Copy each of the following records word for word, keeping every line as it appears.
-- -- --
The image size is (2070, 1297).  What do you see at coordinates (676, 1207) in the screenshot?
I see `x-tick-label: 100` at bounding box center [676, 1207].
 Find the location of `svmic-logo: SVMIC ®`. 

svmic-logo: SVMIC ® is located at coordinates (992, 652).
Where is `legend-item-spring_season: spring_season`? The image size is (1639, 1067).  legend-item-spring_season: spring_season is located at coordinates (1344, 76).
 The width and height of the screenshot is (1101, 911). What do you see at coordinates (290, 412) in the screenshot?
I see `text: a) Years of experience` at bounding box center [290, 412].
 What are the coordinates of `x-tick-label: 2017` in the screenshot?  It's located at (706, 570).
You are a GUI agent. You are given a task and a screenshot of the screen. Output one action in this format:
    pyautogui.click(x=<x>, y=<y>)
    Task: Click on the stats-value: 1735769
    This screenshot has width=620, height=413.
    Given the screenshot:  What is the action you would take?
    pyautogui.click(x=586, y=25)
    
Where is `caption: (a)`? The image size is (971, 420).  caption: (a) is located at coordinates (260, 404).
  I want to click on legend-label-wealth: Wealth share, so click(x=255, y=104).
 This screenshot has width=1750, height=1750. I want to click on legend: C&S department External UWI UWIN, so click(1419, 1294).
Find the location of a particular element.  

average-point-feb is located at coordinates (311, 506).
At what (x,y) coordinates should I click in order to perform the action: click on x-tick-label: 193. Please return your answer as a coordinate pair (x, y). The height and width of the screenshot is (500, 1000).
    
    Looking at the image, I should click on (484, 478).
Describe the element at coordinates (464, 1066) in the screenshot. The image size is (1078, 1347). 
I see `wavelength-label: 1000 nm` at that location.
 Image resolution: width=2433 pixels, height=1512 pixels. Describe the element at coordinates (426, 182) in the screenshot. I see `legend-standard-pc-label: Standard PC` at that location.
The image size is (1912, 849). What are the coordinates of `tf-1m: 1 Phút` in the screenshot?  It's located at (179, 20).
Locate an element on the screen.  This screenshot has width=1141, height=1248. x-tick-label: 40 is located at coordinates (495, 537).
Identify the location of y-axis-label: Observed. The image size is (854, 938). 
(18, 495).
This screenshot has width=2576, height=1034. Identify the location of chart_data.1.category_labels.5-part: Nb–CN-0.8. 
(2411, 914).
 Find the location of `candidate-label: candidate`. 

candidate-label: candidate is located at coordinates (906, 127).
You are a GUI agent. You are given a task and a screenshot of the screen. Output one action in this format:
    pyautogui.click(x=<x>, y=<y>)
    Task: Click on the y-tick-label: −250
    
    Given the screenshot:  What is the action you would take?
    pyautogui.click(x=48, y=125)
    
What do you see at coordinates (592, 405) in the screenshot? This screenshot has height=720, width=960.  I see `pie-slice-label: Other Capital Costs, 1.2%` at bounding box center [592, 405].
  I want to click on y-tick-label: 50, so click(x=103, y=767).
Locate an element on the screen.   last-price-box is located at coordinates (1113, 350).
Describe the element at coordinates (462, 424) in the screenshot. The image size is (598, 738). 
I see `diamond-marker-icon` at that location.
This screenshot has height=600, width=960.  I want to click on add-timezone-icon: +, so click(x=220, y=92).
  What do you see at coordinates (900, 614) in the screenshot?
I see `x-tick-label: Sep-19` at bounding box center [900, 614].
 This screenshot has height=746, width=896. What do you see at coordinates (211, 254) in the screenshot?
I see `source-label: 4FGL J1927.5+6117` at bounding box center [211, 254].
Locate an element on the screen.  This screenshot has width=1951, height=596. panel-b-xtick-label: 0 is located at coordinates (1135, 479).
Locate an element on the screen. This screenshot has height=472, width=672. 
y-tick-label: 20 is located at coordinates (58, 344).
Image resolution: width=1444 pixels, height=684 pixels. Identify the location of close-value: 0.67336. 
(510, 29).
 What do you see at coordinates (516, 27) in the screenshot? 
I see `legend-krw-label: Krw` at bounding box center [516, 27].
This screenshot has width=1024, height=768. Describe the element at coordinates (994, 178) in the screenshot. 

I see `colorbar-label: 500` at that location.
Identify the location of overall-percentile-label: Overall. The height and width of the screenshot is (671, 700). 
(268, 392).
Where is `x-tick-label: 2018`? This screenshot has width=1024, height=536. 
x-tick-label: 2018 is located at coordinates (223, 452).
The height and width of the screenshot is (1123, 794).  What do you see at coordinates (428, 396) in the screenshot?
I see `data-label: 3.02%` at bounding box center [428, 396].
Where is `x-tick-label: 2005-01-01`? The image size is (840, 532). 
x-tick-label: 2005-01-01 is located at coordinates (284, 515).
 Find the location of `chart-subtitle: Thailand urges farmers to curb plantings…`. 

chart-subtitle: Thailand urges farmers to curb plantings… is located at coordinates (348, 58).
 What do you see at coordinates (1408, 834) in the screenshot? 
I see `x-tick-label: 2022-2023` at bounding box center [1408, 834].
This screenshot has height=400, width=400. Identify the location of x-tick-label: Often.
-- -- --
REPLY
The image size is (2070, 1297).  What do you see at coordinates (676, 1207) in the screenshot?
I see `x-tick-label: 100` at bounding box center [676, 1207].
 Find the location of `svmic-logo: SVMIC ®`. 

svmic-logo: SVMIC ® is located at coordinates (992, 652).
Where is `legend-item-spring_season: spring_season`? The image size is (1639, 1067).  legend-item-spring_season: spring_season is located at coordinates (1344, 76).
 The width and height of the screenshot is (1101, 911). What do you see at coordinates (290, 412) in the screenshot?
I see `text: a) Years of experience` at bounding box center [290, 412].
 What are the coordinates of `x-tick-label: 2017` in the screenshot?  It's located at (706, 570).
You are a GUI agent. You are given a task and a screenshot of the screen. Output one action in this format:
    pyautogui.click(x=<x>, y=<y>)
    Task: Click on the stats-value: 1735769
    This screenshot has width=620, height=413.
    Given the screenshot:  What is the action you would take?
    pyautogui.click(x=586, y=25)
    
Where is `caption: (a)`? The image size is (971, 420).  caption: (a) is located at coordinates (260, 404).
  I want to click on legend-label-wealth: Wealth share, so click(x=255, y=104).
 This screenshot has width=1750, height=1750. I want to click on legend: C&S department External UWI UWIN, so click(1419, 1294).
Find the location of a particular element.  

average-point-feb is located at coordinates (311, 506).
At what (x,y) coordinates should I click in order to perform the action: click on x-tick-label: 193. Please return your answer as a coordinate pair (x, y). The height and width of the screenshot is (500, 1000).
    
    Looking at the image, I should click on (484, 478).
Describe the element at coordinates (464, 1066) in the screenshot. The image size is (1078, 1347). 
I see `wavelength-label: 1000 nm` at that location.
 Image resolution: width=2433 pixels, height=1512 pixels. Describe the element at coordinates (426, 182) in the screenshot. I see `legend-standard-pc-label: Standard PC` at that location.
The image size is (1912, 849). What are the coordinates of `tf-1m: 1 Phút` in the screenshot?  It's located at (179, 20).
Locate an element on the screen.  This screenshot has width=1141, height=1248. x-tick-label: 40 is located at coordinates (495, 537).
Identify the location of y-axis-label: Observed. The image size is (854, 938). 
(18, 495).
This screenshot has width=2576, height=1034. Identify the location of chart_data.1.category_labels.5-part: Nb–CN-0.8. 
(2411, 914).
 Find the location of `candidate-label: candidate`. 

candidate-label: candidate is located at coordinates (906, 127).
You are a GUI agent. You are given a task and a screenshot of the screen. Output one action in this format:
    pyautogui.click(x=<x>, y=<y>)
    Task: Click on the y-tick-label: −250
    
    Given the screenshot:  What is the action you would take?
    pyautogui.click(x=48, y=125)
    
What do you see at coordinates (592, 405) in the screenshot? This screenshot has height=720, width=960.  I see `pie-slice-label: Other Capital Costs, 1.2%` at bounding box center [592, 405].
  I want to click on y-tick-label: 50, so click(x=103, y=767).
Locate an element on the screen.   last-price-box is located at coordinates (1113, 350).
Describe the element at coordinates (462, 424) in the screenshot. The image size is (598, 738). 
I see `diamond-marker-icon` at that location.
This screenshot has height=600, width=960.  I want to click on add-timezone-icon: +, so click(x=220, y=92).
  What do you see at coordinates (900, 614) in the screenshot?
I see `x-tick-label: Sep-19` at bounding box center [900, 614].
 This screenshot has height=746, width=896. What do you see at coordinates (211, 254) in the screenshot?
I see `source-label: 4FGL J1927.5+6117` at bounding box center [211, 254].
Locate an element on the screen.  This screenshot has width=1951, height=596. panel-b-xtick-label: 0 is located at coordinates (1135, 479).
Locate an element on the screen. This screenshot has height=472, width=672. 
y-tick-label: 20 is located at coordinates (58, 344).
Image resolution: width=1444 pixels, height=684 pixels. Identify the location of close-value: 0.67336. 
(510, 29).
 What do you see at coordinates (516, 27) in the screenshot? 
I see `legend-krw-label: Krw` at bounding box center [516, 27].
This screenshot has width=1024, height=768. Describe the element at coordinates (994, 178) in the screenshot. 

I see `colorbar-label: 500` at that location.
Identify the location of overall-percentile-label: Overall. The height and width of the screenshot is (671, 700). 
(268, 392).
Where is `x-tick-label: 2018`? This screenshot has width=1024, height=536. 
x-tick-label: 2018 is located at coordinates (223, 452).
The height and width of the screenshot is (1123, 794).  What do you see at coordinates (428, 396) in the screenshot?
I see `data-label: 3.02%` at bounding box center [428, 396].
Where is `x-tick-label: 2005-01-01`? The image size is (840, 532). 
x-tick-label: 2005-01-01 is located at coordinates (284, 515).
 Find the location of `chart-subtitle: Thailand urges farmers to curb plantings…`. 

chart-subtitle: Thailand urges farmers to curb plantings… is located at coordinates (348, 58).
 What do you see at coordinates (1408, 834) in the screenshot? 
I see `x-tick-label: 2022-2023` at bounding box center [1408, 834].
This screenshot has height=400, width=400. Identify the location of x-tick-label: Often.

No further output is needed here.